A Maratona de Boston arranca a 42 quilómetros do centro de Boston e isso obriga a um esforço logístico impressionante para colocar os mais de 25 mil corredores do outro lado. São mobilizados mais de 300 autocarros escolares para fazer o transporte, num incrível trabalho de coordenação, sempre com o imprescindível apoio dos milhares de voluntários mobilizados para o evento. Tudo flui de forma praticamente perfeita e não encontro qualquer motivo de queixa disto e de tudo o resto.

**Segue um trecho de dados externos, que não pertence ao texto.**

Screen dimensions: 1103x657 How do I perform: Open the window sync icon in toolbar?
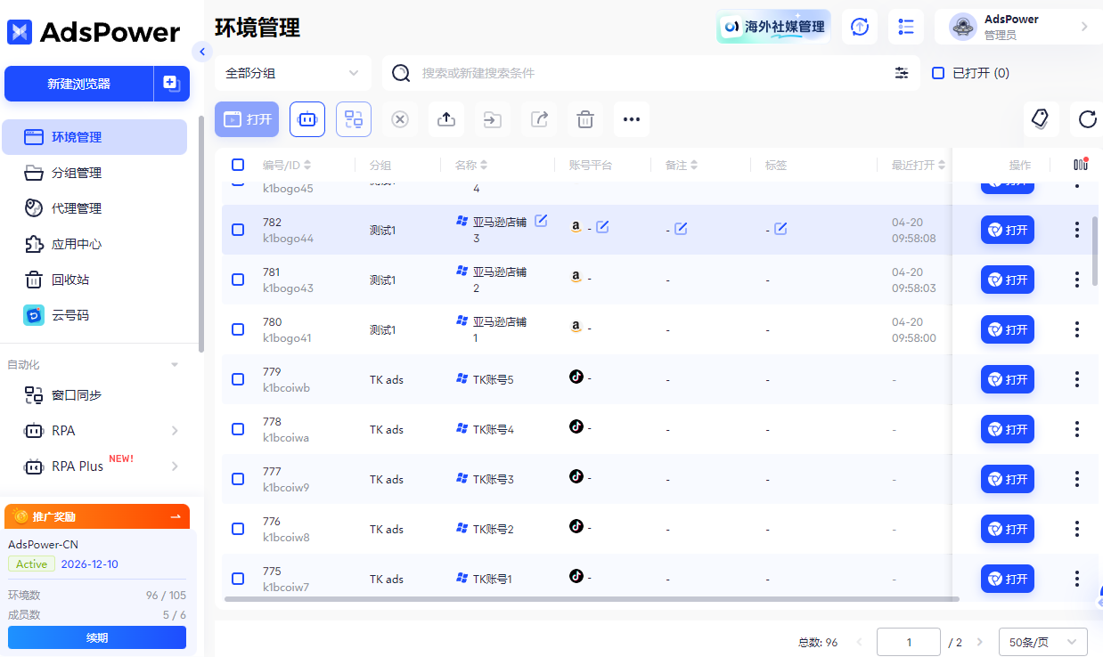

Durante a prova, ainda que talvez pudessem ser algo mais longas, as mesas de hidratação estão em abundância e, mais importante do que isso, surgem-nos dos dois lados, o que dá sempre uma segunda oportunidade de apanhar água quando não conseguirmos à primeira. Tudo isto, uma vez mais, com o impressionante trabalho dos voluntários, que para esta prova fazem uma longa fila de espera para serem escolhidos para esta missão. Estar ali, ajudar os corredores, é quase uma questão de orgulho!

Ambiente: 10/10

Do primeiro ao último quilómetro. É uma loucura absoluta. Os cartazes, os gritos de apoio. Tudo. Boston é mesmo especial!

Medalha e t-shirt: 10/10

Este ano a medalha da prova foi bastante criticada pela forte presença do Bank of America (novo patrocinador). É possível que a dos anos anteriores fosse algo mais bonita, mas aquele unicórnio ali no centro quase nos faz esquecer o grande espaço de destaque que é dado ao naming sponsor da prova. Quanto à camisola, é de manga comprida, da adidas, e tem um tecido de boa qualidade e um design simples mas bastante engraçado.

Preço: 220€

Conseguido o tempo de qualificação e ainda superado o corte de tempo, a inscrição sai a um preço relativamente comum para este tipo de provas internacionais. Pela experiência que se vive, por tudo o que está envolvido, justifica!

Como chegar

De Lisboa e do Porto há voos diretos para Boston de várias companhias, o que permite que os preços nunca sejam muito elevados. O ideal, sendo a prova na segunda-feira, é voar na sexta-feira, de forma a poder 'despachar' a visita à Expo da prova no sábado e ter um domingo mais tranquilo. Do aeroporto para o centro há um autocarro gratuito que nos leva até ao local da própria Expo, o que é bastante conveniente.

Onde ficar

O alojamento em Boston é caro. No fim de semana da maratona é para lá de caro. Quem tiver capacidade financeira para tal, ficar num hotel da cidade é garantia de que estará sempre bastante perto da meta, até porque o metro é bastante eficiente e o percurso a caminhar também não é nada por aí além. Se a carteira for menos recheada, o ideal é ficar nos arredores, sempre tendo em conta as redes de transportes, para estarmos sempre bem ligados a Boston. No nosso caso, ficamos em Braintree, uma cidade bastante pacata a 20 quilómetros de Boston e não ficamos, de todo, desapontados com a escolha. Há outras cidades também muito boas para quem quer poupar: Quincy, Cambridge ou Waltham. Desde que haja transportes ou Uber/Lyft por perto, não será problemático.

Onde e o que comer

Apenas deixo duas recomendações: sandes de lagosta e a Boston Clam Chowder (uma sopa de amêijoas com bacon, batatas, cenouras e outros vegetais). Ah, claro, uma cervejinha (só uma!) não fará mal a ninguém.